Third, structural choices in technological systems have a constitutive effect on organisations. Performance monitoring and augmented decision-making systems embed and encode ways of doing things in a fashion over which human participants have little control. What is the extent of the scope for this? How should organisations go about assessing such choices, both in an ideal environment and in a practical decision-making context?
Fourth, automated systems have the capacity to reduce the sum of human agency within an organisation. By reducing the number, and monitoring more closely the actions, of human agents, automation increases productive efficiency as defined in terms of organisational goals. At the same time, it increases the importance of the definition of those goals, and the specification of systems of data capture from human agents. In short, management decisions will have greater leverage, and so will matter more to organizational outcomes. These factors will in turn will have a number of important impacts on how we think of corporate governance.

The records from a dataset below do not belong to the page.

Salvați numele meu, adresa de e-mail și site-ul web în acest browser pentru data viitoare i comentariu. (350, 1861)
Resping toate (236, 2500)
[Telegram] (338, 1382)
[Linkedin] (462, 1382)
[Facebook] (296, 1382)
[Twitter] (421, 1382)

Corporate governance is commonly understood as the range of mechanisms employed to ensure that those managing the firm do so in a way that reflects the (long term) interests of its shareholders It is conventionally thought that high-powered financial incentives to maximize the stock price will deliver such outcomes. However, such incentives have a well-known potential to corrode ethical considerations. The concern with the depletion of the ethical component of human capital within the organisation is that the checks on cheating are further reduced: opaque assets, more-perfect execution of management goals and absence of whistleblowers makes for a wider set of feasible ‘cheats’. Combine this with strong incentive pay that tracks the stock price and the implications are (a) that managers in firms that are technologically-adapted are likely to face greater temptations to cheat; and (b) the persons cheated are unlikely to be the shareholders. This project’s objective will be to explore ways in which the mechanisms of corporate governance should respond to these new challenges.